I do this with a timer, but I think the best way to do this would be to register a callback function to awesomeWM that it will invoke when a client is created/removed.
Are there some hooks/callbacks that I can implement to tell awesome to do this for me?
---------------------------------------------UPDATE----------------------------------------
I tried using the signals, but i cant find the correct signal that changes calls my function AFTER the window is created and attached to the tag. I tried this with manage/unmanage tagged/untagged, and tag.new, etc, but no one helps.
Any ideas?
here is the code:
override_name_char = "<"
function tag_name_from_client(c)
if string.match(c.name, "Mozilla Firefox") then
return "Firefox"
end
if string.match(c.name, "Sublime Text") then
return "Sublime"
end
if string.match(c.name, "/bin/bash") then
return "Shell"
end
return ""
end
function tag_name_from_tag(tag)
if tag.name:match(override_name_char) then
return tag.name
end
for _, c in pairs(tag:clients()) do
return " "..tostring(awful.tag.getidx(tag)).." "..tag_name_from_client(c)
end
return tostring(awful.tag.getidx(tag))
end
function refresh_tag_name()
for s = 1, screen.count() do
for _,tag in pairs(awful.tag.gettags(s)) do
tag.name = tag_name_from_tag(tag)
end
end
end
client.connect_signal("tagged", refresh_tag_name)
client.connect_signal("untagged", refresh_tag_name)
--tag_timer = timer({timeout = 0.5})
--tag_timer:connect_signal("timeout", function()
--refresh_tag_name()
--end)
--tag_timer:start()
Thanks in advance for any help regarding this.
One of possible ways for v3.5.6, try this in your rc.lua
local naughty = require("naughty")
client.connect_signal("manage", function (c)

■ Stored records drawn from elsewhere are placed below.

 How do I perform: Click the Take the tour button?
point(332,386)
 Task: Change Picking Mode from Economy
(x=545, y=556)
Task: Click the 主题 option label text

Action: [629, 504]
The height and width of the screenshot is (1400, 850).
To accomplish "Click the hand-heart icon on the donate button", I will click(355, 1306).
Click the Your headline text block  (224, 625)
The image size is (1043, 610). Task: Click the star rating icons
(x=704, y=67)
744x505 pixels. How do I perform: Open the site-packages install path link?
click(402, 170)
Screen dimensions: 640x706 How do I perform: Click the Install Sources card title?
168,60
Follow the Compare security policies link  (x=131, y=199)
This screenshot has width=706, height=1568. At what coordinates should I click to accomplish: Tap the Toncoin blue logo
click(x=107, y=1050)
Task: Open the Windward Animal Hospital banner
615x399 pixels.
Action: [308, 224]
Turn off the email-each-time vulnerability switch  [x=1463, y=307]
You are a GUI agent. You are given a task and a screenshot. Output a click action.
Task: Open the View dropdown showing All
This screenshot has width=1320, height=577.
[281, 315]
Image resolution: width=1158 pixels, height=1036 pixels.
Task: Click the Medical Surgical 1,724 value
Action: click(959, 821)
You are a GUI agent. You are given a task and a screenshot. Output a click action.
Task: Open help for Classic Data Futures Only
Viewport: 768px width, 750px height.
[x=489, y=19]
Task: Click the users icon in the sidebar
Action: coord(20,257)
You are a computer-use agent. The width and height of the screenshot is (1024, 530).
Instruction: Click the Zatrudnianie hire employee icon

--filter client by class name
if c.class:lower() == "gedit" then
-- do things on client start
naughty.notify({text = "Gedit launched!"})
-- add exit signal for this client
c:connect_signal("unmanage", function() naughty.notify({text = "Gedit closed!"}) end)
end
end)
"A new client is created" is the manage signal.
"A new client was destroyed" is the unmanage signal.
So, something like the following (untested):
local function choose_name_for_tag(t)
for _, c in ipairs(t:clients() do
return "has client: " .. tostring(c.name or "unknown")
end
return "has no clients"
end
local function update_state()
for _, t in pairs(root.tags()) do
t.name = choose_name_for_tag(t)
end
end
client.connect_signal("manage", update_state)
client.connect_signal("unmanage", update_state)
tag.connect_signal("tagged", function(t)
t.name = choose_name_for_tag(t)
end)
tag.connect_signal("untagged", function(t)
t.name = choose_name_for_tag(t)
end)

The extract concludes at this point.